We have a week ahead of mostly sunny days and highs into the 40s, with 30s for highs above 8000 ft.
Next Weekend’s Pattern Shift:
The latest model runs still show the trough trying to push into the West Coast next weekend opening up the door to a storm moving through, but the latest runs now show the trough becoming pinched off by high pressure to the north.
That has the trough and associated low-pressure system that spins up into the trough becoming cut-off from the east-west flow. They are also encountering the high-pressure ridge over the West. Both of these are causing the models to now show a slower-moving trough through could sit near the coast from next weekend into the first few days of the following week.
The storm that spins up into the trough off the coast could form into a closed or cut-off low and spin off the coast before eventually moving inland. Several scenarios could play out, but they will be hard to forecast with the system cutting off some from the flow. Overall we expect a chance for snow at some point between Saturday and the following Wednesday.
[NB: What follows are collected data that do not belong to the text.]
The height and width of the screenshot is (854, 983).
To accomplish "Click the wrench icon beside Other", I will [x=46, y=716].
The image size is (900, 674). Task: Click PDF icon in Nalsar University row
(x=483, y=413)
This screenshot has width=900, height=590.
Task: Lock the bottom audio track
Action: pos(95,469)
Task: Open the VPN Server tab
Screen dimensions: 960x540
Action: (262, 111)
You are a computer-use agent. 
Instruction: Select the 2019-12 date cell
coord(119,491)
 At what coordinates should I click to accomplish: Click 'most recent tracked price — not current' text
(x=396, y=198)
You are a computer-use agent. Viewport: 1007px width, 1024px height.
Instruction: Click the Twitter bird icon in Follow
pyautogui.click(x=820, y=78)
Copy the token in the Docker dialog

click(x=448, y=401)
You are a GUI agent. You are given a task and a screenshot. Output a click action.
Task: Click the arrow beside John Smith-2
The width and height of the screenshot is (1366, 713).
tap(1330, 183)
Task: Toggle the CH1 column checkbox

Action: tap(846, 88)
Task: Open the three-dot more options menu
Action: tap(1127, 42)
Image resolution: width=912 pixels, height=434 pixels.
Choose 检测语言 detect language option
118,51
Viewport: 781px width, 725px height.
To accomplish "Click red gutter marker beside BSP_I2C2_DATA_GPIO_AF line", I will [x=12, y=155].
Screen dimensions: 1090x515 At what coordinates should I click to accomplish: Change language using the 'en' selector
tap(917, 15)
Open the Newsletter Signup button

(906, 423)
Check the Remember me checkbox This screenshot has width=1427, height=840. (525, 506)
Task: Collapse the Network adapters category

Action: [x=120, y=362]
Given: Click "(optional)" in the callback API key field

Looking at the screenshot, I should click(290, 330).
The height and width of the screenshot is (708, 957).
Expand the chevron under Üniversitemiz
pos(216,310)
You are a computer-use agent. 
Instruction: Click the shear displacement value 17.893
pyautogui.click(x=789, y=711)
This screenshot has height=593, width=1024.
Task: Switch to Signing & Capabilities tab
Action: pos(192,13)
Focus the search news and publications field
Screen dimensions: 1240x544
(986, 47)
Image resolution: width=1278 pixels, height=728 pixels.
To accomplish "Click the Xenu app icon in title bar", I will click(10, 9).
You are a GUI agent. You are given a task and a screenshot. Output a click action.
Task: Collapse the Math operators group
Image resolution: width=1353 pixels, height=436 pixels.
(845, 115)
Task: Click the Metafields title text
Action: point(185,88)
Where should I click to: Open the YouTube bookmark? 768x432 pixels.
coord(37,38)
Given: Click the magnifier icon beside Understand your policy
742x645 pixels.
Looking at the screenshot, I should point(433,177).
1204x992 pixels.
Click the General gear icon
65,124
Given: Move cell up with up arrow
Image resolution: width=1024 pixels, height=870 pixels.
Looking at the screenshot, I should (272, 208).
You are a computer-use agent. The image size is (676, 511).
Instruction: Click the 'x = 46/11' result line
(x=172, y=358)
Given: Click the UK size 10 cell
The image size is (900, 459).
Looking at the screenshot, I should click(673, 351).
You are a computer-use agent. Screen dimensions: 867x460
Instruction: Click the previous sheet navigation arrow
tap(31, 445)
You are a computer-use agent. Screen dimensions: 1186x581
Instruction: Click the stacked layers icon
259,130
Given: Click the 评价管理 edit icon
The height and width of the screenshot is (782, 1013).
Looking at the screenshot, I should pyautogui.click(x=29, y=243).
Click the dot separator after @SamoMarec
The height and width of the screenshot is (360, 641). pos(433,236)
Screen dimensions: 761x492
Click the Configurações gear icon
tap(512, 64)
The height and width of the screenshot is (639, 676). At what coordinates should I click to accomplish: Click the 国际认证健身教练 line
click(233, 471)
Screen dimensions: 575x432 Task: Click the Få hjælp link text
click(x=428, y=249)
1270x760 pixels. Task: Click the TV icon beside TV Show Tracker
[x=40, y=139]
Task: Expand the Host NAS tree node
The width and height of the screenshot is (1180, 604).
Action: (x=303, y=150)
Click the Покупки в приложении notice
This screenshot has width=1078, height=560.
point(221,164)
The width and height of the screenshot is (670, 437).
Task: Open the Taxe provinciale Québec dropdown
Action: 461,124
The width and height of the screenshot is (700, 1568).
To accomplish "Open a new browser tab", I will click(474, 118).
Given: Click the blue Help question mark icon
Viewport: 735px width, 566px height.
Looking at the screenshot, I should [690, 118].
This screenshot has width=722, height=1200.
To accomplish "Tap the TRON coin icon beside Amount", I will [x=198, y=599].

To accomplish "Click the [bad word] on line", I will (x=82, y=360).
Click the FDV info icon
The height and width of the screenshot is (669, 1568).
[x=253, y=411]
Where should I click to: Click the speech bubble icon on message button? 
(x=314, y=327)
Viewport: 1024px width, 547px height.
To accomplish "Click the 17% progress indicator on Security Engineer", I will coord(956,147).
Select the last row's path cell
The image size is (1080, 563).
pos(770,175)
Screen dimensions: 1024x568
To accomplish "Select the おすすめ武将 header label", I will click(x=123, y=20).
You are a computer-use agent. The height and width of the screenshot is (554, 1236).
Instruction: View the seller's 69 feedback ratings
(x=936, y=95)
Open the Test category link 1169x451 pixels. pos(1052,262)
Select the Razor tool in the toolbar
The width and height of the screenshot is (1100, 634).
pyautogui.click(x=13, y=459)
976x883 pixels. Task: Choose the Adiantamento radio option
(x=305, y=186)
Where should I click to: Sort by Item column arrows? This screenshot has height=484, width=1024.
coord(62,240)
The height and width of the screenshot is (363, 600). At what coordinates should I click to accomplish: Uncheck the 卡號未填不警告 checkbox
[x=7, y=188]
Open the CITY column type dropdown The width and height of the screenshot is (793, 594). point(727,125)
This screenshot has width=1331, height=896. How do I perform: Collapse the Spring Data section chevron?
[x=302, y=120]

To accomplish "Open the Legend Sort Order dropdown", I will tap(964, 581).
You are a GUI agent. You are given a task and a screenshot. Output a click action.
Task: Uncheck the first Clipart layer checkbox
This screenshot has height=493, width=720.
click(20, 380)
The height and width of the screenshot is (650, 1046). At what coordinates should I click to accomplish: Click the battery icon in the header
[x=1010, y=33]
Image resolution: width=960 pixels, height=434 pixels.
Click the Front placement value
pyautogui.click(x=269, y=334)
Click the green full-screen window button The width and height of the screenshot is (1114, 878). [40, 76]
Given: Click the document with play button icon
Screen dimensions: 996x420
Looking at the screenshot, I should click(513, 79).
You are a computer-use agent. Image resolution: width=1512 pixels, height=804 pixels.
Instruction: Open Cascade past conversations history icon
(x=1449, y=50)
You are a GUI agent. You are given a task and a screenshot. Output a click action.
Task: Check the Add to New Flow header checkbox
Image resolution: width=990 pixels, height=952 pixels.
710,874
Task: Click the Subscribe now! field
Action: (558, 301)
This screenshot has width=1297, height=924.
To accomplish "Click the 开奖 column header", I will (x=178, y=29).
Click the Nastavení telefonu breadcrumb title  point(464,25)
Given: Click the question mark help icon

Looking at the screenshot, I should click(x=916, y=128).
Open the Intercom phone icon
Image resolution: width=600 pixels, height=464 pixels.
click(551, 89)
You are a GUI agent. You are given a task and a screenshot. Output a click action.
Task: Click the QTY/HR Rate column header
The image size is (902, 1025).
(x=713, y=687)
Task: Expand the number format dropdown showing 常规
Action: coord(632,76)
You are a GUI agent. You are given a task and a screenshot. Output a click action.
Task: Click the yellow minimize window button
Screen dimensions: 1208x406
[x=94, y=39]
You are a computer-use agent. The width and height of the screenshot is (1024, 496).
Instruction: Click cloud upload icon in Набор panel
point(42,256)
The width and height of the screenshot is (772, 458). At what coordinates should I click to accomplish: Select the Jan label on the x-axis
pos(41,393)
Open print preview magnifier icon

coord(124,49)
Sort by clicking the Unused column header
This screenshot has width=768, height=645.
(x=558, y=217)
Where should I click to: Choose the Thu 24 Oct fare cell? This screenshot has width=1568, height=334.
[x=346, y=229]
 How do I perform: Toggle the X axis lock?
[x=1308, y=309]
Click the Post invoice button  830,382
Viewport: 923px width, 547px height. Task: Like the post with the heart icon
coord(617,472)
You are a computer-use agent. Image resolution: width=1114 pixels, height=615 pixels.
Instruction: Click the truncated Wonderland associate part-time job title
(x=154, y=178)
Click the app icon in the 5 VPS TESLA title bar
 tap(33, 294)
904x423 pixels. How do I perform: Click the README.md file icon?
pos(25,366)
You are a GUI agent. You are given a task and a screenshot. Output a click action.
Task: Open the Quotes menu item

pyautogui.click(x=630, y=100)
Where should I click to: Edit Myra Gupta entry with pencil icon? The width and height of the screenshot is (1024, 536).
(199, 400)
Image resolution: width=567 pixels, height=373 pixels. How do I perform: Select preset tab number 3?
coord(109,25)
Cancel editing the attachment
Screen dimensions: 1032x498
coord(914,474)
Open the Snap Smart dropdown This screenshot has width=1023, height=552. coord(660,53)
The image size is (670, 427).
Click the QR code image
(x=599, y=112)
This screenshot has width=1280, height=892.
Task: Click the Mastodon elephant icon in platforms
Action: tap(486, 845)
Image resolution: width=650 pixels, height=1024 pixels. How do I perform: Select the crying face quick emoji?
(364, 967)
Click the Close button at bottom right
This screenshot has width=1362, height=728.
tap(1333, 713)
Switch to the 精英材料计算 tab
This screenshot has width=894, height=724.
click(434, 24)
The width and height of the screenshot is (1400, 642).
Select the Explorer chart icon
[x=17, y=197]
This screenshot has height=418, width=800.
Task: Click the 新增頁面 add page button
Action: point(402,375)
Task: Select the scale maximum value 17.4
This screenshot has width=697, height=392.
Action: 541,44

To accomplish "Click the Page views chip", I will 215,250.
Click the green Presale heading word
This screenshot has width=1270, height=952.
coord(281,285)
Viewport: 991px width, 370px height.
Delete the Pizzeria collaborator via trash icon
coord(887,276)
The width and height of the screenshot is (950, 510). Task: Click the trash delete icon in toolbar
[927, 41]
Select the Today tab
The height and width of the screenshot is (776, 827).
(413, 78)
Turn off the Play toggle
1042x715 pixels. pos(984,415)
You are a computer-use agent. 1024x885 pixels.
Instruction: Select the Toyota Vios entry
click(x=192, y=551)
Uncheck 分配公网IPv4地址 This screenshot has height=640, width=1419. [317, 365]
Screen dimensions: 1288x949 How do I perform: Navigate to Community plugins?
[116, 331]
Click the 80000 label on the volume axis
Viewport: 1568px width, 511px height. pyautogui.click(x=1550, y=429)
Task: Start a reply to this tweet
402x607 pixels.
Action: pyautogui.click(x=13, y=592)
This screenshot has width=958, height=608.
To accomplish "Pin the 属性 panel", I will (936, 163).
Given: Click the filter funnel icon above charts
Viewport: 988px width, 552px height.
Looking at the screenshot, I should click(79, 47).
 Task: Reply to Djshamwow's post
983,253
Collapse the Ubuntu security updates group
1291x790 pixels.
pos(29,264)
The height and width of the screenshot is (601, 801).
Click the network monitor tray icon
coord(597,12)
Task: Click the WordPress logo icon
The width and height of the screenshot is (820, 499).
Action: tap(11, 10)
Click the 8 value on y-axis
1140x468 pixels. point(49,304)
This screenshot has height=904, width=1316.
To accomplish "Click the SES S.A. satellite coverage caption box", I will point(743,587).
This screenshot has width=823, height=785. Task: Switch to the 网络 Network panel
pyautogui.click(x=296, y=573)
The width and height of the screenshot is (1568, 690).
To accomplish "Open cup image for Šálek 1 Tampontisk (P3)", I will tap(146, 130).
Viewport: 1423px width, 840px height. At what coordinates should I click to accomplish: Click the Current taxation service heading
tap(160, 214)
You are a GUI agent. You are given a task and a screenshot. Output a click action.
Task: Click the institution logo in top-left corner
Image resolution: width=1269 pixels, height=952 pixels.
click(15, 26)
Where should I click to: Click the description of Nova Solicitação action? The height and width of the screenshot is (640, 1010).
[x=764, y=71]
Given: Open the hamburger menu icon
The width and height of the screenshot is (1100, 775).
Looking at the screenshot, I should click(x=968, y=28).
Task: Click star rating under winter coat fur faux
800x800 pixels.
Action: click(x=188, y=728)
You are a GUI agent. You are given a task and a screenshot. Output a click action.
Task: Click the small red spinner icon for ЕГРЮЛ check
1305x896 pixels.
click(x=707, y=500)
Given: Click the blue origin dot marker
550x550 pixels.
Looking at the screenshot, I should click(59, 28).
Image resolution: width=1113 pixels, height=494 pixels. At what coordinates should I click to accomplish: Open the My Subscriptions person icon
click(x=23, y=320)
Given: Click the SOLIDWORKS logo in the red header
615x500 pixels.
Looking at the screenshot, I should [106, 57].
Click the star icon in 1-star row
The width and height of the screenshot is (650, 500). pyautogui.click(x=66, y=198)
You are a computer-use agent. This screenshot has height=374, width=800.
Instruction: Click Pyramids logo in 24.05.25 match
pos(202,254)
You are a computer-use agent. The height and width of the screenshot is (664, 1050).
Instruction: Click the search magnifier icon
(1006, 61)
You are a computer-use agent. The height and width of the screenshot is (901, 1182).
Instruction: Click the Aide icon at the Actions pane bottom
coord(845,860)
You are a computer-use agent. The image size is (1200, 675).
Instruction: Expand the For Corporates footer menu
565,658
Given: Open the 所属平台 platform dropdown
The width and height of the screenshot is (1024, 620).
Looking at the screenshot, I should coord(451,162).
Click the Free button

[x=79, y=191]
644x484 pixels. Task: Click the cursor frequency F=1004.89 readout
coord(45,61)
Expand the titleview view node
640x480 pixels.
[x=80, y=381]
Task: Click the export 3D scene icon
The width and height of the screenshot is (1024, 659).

We’ll likely be swinging the forecast a bit up and down as we try to nail the forecast down over the next week.
Long-Range Forecast:
The long-range models still show high-pressure building back in whenever that trough finally finishes moving through, with a drier pattern possible through the 24th.
By the 25th the long-range ensemble mean models are still in good agreement on a pattern that has a very large low-pressure trough over the northeast Pacific. That could allow some pretty big storms to form over the Pacific and to head toward the West Coast.
What could be even more helpful is the strong jetstream forecast to extend east off of Japan across the entire Pacific, all the way to the West Coast by the 25th. That means a parade of storms could be lined up across the Pacific being steered toward the West Coast by Christmas Day, with a moisture tap all the way west across the Pacific to help feed them.
IF this pattern were to continue to hold over the next two weeks, it could mean that storms unleash on northern CA starting around Christmas through the last week of December. We have to remember that this is still 16+ days out. Forecasts this far out change all the time and people will get excited and then be let down. But the ingredients are there and we are anxiously awaiting our first big storm series.